For traders trying to bet on the timing of a first U.S. rate cut, life has not been made easy by an outperforming economy that could fuel a much-feared inflationary rebound.

January's stellar jobs number was just one sign that the U.S. economy is exceeding expectations. Its unexpected strength has fueled caution at the Federal Reserve, which has poured cold water on expectations of a March rate cut, lifting Treasury yields and the dollar.

So, attention falls on Tuesday's January inflation data. Any signs that price pressures are gaining momentum again could push rate cut bets further into the future.

Economists polled by Reuters expect a 0.2% rise in consumer prices on a monthly basis, after December's 0.3% increase.

2/ TOP DOLLAR

An exceptional U.S. economy means an exceptional dollar.

As 2023 ended, market-watchers were certain the U.S. currency was headed one way this year, south, with traders expecting as many as six Fed rate cuts in 2024.

Now, powered by blockbuster jobs growth, a flourishing services sector, cooling inflation, a bottoming-out in lending conditions and a roaring stock market, just four are fully priced in.

The dollar is at three-month highs, leaving competitor currencies, whose central banks are juggling slowing inflation and slowing growth, in the dust.

Not a single G10 currency is in positive territory against the dollar so far this year. Investors are still not holding a net bullish position in the dollar either, suggesting that, if the gap between the U.S. economy and the rest of the world keeps widening, the greenback could get a fresh tailwind.

3/ NOT SO HASTY

The Bank of England has held back from calling time on high rates. UK jobs data may see it fall further behind the more dovish U.S. Fed and European Central Bank.

Recent revisions to labour data from November showed that the UK's unemployment rate was running lower than previously thought. This, according to researchers at Pantheon Macroeconomics, means that UK jobless figures out Feb. 13 could undershoot the BoE's 4.3% estimate.

UK inflation figures on Feb. 14 could further complicate the monetary policy outlook. The BoE reckons inflation will return to its 2% target this year but has warned it could rise again in the third quarter.

Money markets have pushed out the timing of a first BoE rate cut to June from May. Pantheon sees UK rates at 4.5% by December from 5.25% now, but warns "the risks that initial cut comes later are rising."

4/ JOKOWI'S LEGACY Indonesians head to the polls on Wednesday to elect the next leader of the world's third-largest democracy as Joko Widodo gets ready to step down as president after a decade in power. Three candidates are in the race to succeed Jokowi, as the popular president is known, and polls suggest Defence Minister Prabowo Subianto is the candidate to beat.

Jokowi, not allowed to seek re-election after two terms, leaves behind a legacy of policies that have helped the trillion-dollar G20 economy thrive: from massive infrastructure projects to social welfare programmes.
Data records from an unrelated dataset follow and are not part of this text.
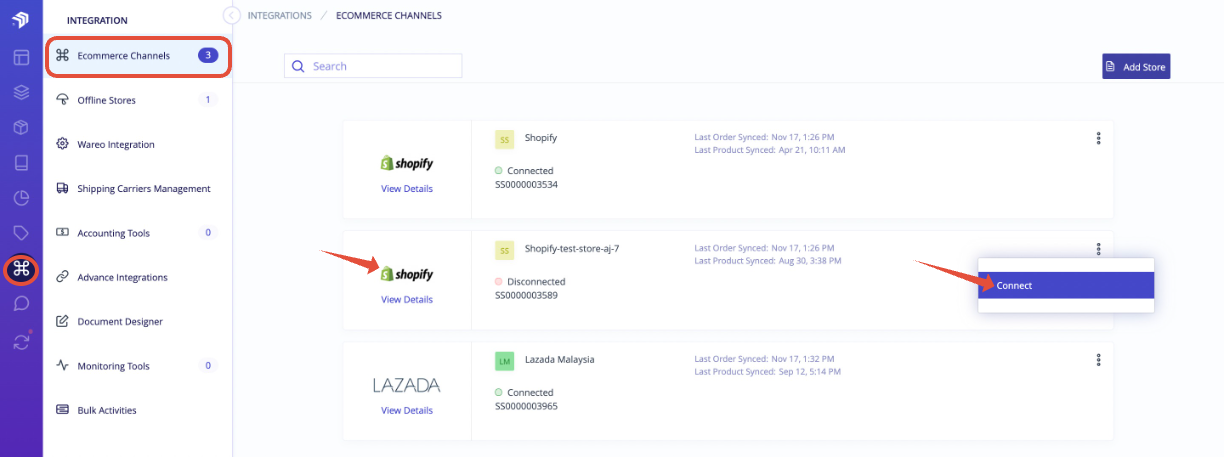Click the box inventory icon in rail

[21, 128]
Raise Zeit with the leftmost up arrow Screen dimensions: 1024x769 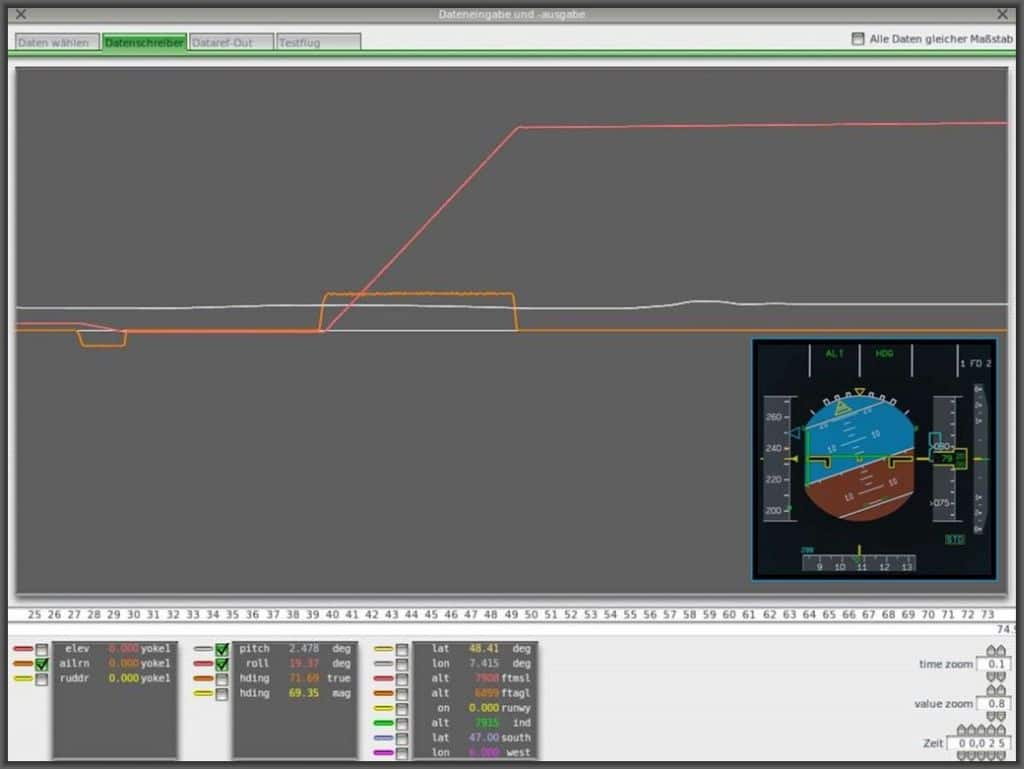962,730
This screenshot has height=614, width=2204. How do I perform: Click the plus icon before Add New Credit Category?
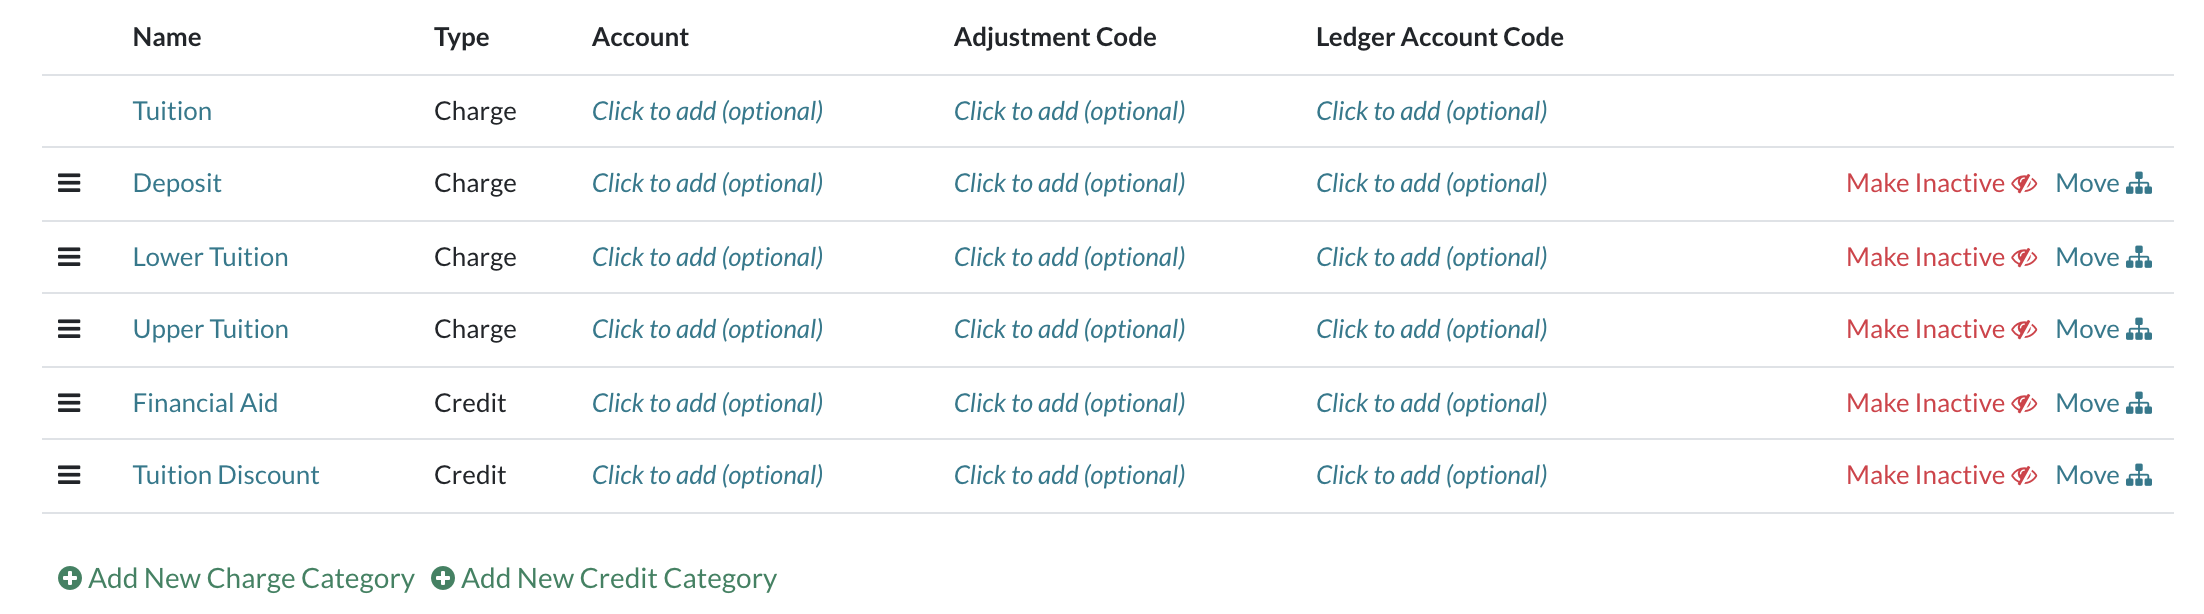click(x=443, y=578)
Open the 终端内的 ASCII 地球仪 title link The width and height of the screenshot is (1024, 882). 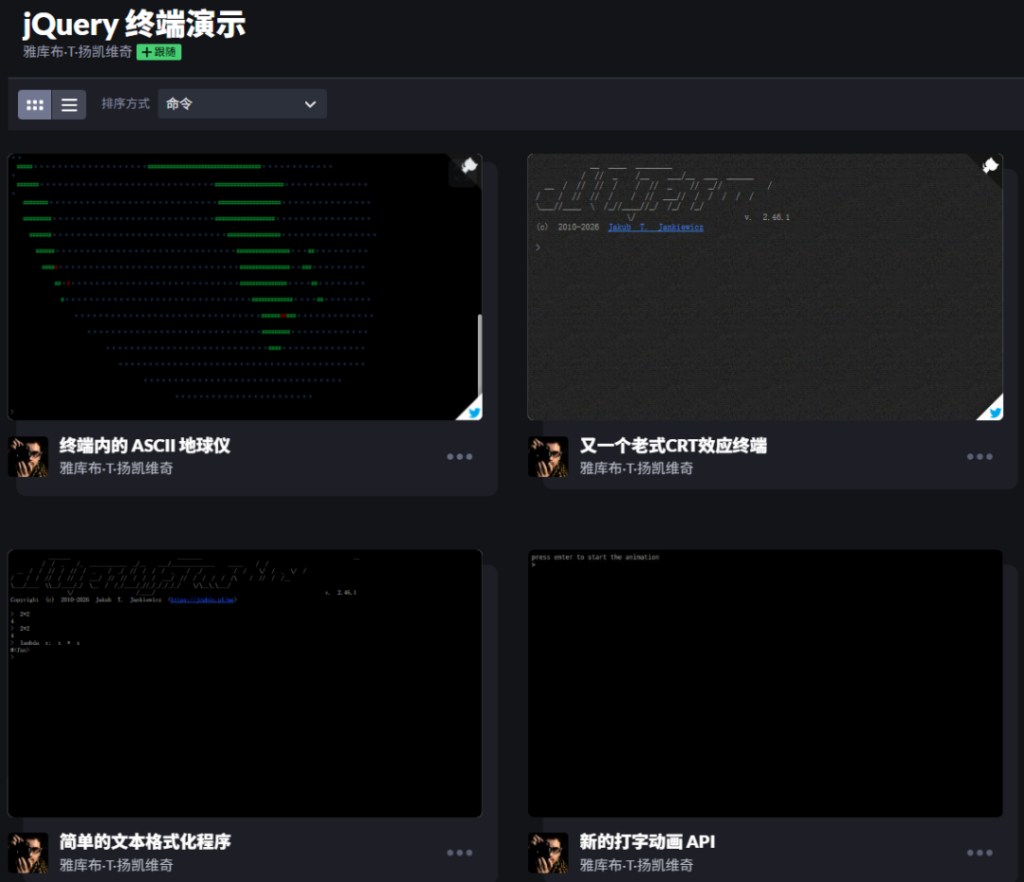[144, 445]
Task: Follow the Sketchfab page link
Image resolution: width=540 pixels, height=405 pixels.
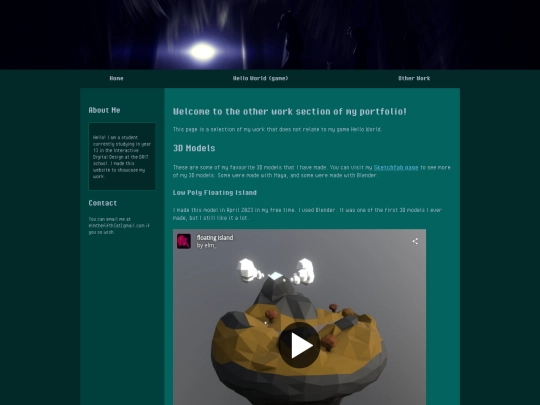Action: coord(396,167)
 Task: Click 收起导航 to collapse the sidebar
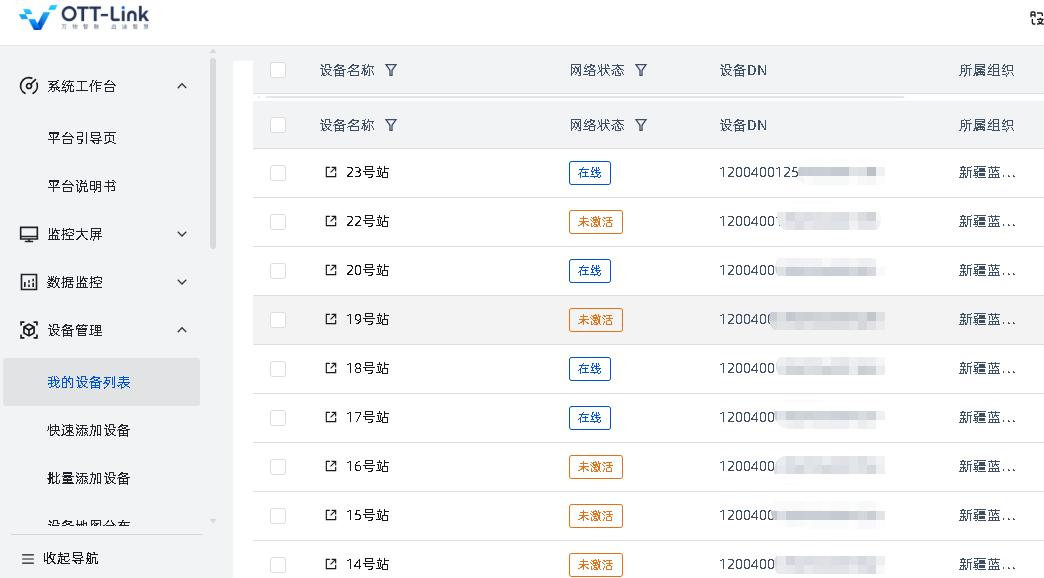[x=61, y=558]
Yet, it's not all smooth sailing. Rule changes allowing Jokowi's son to run with Prabowo has sowed cabinet discontent and speculation that the widely-respected finance minister could quit.

Indonesian markets, which have been resilient in the face of global rate hikes, are rattled. The rupiah has slumped almost 2% so far this year.

5/ TAKE A BREAK

It may be time to take a break for Russia's central bank at its Feb. 16 meeting. Policymakers have hiked rates by 850 bps to 16% since July to tackle inflation fanned by labour shortages, rouble weakness and high budget spending.

© Reuters. FILE PHOTO: Flags fly over the Federal Reserve Headquarters on a windy day in Washington, U.S., May 26, 2017. REUTERS/Kevin Lamarque/File Photo

With President Vladimir Putin seeking re-election in March, just over two years after the invasion of Ukraine unleashed sanctions and severed Russia from the global financial fabric, the central bank faces the daunting task of zapping inflation without adding to borrowing costs for consumers and businesses.

It is also at odds with the Kremlin over the benefit of extending capital controls that have supported the rouble since October and opposes a push for an extension, but will likely be overruled. Russian internet firm Yandex (NASDAQ:YNDX)'s Dutch holding company meanwhile just announced a $5.2-billion cash and shares deal to hand over Yandex's Russian business to domestic buyers.